The study analyzed participants in terms of their worship attendance, mortality and allostatic load. Higher allostatic loads were acknowledged as signs of stress.
Young said people go to service not just to strengthen their relationship with their faith, but to build relationships.
“Even if you’re not a Christian, you still go through difficulties,” he said. “There is a loss of loved ones, there are struggles at home, but there’s a greater support for people. And that really does help people get through things. And I see it in people’s lives. People find what they need through relationships and through their faith.”
For the past 20 years, Stephanie Gersaba has attended Kapaa Missionary Church. Before she began going to church, she said she was an “angry, nasty person.”
“I didn’t see the world in another way, that there is love,” she said. “Going to church has helped me relax and be calmer, to deal with life in better ways than using anger or trying to get even with someone.

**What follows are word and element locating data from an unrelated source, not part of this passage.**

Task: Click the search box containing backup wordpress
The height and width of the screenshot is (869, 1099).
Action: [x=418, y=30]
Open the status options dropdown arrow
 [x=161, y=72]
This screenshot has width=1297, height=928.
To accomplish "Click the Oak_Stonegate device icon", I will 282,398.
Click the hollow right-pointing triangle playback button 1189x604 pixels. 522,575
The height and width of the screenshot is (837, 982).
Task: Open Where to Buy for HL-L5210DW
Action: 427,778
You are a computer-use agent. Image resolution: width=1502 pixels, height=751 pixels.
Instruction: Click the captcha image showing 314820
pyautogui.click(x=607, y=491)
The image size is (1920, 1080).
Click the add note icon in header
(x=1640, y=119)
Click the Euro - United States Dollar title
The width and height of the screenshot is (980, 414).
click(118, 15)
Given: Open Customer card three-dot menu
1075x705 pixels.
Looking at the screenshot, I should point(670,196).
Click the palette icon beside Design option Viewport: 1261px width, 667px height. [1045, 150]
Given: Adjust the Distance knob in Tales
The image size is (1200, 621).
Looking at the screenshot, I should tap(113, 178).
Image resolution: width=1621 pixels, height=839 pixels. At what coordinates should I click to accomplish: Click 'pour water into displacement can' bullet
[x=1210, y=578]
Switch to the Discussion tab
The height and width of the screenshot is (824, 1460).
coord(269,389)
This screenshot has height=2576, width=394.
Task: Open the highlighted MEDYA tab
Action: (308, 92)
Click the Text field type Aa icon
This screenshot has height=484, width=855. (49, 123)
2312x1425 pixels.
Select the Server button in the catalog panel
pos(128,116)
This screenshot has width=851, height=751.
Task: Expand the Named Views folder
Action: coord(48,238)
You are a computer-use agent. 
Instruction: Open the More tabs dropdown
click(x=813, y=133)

It’s helped me raise my boys to teach them how life is here to enjoy it, not destroy it.”
The 62-year-old adopted her three grandchildren a few years back and has raised them to find enjoyment in life — something that she took for granted growing up.
“When I first walked into Kapaa Missionary 20 years ago, I knew it was the place for me. This was my church. I was going through a divorce the same week, so when I walked into that church I just knew,’ she said.
“I believe that without God, my life would be upside down,” Gersaba said. “It would be chaos.”
Chaos would be how Robert Kubota would describe his physical health and marriage before strengthening his bond with God and church.
“Everyone hits rock bottom. I didn’t see it as my rock bottom, but I was making bad choices. Ungodly choices,” he said. “I had to hang on to somebody and that somebody was God.”
Kubota, 36, attended preschool at Kapaa Missionary Church growing up and said going to church with his grandmother was all he really knew growing up. He didn’t understand the importance of having a strong spirit until recently.
“My wife and I were having a rough time. It took about two years of rough times and faithful prayers and I’m proud to say that my wife and I are back together, 100 percent.”
Kubota said a lot of people turn to God in times of physical difficulties, when they’re down or out.
“For myself, my physical health wasn’t on my mind until I really started thinking about my son and wife,” Kubota said. “The fact is that I’m putting my family in my mind now thanks to God. The spiritual side will always be there, but I think when that spiritual side comes first, it’s like God wants me to take care of myself.”
He said people don’t have to attend weekly services to strengthen their spirit and become a healthier person because that is a decision that, ultimately, comes from within.
“Church is just a building and a place to go to,” Kubota said. “It’s about how you walk around with God.”